##### DATA SHOWN #####

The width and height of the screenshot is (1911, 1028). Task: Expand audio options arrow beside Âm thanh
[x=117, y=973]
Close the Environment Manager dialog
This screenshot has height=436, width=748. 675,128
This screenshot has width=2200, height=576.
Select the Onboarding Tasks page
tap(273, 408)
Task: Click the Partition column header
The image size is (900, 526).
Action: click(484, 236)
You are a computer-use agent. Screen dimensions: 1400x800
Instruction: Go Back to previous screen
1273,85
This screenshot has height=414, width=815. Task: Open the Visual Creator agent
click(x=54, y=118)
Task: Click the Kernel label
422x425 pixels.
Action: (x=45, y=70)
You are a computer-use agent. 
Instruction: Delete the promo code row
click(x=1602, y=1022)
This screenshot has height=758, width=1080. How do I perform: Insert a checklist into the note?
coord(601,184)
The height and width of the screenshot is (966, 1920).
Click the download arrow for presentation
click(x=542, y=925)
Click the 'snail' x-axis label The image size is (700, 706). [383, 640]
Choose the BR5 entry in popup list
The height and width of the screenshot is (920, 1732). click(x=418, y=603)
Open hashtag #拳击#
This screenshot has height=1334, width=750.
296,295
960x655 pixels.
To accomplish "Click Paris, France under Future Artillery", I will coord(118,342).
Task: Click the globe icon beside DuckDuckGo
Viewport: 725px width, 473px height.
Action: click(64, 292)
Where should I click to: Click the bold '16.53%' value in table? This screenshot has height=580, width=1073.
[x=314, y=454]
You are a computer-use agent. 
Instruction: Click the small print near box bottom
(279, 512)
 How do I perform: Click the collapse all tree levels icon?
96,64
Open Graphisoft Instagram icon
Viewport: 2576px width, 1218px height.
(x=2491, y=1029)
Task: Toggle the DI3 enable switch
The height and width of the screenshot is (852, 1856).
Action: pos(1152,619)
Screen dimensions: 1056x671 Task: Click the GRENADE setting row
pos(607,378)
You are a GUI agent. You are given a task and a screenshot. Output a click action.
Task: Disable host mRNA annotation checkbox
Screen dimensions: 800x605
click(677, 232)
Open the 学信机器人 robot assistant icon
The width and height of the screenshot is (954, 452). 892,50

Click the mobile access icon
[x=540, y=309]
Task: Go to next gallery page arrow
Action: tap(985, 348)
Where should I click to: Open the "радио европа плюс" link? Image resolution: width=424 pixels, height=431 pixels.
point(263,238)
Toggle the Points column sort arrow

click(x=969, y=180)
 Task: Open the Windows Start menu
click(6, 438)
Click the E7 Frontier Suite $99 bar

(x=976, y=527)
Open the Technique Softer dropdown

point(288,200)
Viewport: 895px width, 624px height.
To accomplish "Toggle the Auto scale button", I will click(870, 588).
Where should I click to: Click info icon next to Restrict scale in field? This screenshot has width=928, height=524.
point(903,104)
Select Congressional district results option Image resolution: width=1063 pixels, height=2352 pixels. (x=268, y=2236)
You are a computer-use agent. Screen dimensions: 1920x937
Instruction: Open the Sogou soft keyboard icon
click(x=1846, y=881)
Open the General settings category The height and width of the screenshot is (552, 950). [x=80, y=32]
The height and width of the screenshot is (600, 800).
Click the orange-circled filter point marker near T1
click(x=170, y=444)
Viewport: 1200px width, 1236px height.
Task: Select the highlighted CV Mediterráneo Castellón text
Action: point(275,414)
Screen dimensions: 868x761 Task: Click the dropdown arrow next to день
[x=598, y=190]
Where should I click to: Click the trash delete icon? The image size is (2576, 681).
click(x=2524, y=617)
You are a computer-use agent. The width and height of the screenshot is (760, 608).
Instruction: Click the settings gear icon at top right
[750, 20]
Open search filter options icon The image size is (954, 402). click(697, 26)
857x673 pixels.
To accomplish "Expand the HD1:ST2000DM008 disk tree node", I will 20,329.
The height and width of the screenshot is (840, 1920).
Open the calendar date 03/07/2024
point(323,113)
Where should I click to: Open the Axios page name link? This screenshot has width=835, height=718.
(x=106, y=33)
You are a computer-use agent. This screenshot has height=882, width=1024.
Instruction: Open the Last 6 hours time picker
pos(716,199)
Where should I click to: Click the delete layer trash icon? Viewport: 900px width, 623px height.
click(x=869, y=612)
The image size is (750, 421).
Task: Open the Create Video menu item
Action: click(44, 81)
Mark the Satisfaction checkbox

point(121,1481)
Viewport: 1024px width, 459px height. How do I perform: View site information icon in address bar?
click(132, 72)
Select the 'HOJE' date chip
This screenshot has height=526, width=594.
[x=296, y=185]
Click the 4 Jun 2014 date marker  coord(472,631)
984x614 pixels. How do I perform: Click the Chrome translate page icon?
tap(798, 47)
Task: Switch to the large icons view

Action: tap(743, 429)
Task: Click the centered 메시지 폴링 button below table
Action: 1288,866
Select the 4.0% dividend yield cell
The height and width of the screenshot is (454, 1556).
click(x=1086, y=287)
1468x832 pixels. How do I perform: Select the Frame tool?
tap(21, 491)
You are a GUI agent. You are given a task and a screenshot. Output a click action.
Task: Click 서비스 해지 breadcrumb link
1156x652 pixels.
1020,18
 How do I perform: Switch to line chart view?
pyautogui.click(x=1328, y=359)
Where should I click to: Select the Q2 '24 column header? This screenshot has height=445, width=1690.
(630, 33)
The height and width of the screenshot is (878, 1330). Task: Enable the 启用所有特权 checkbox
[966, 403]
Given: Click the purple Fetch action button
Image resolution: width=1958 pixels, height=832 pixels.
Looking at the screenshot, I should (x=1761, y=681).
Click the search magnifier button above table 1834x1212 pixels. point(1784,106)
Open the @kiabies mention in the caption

#####

### WORK REQUEST
Going through the listing above, tally the lines that contain the word "accomplish" and report the total alone.

### TASK ANSWER
3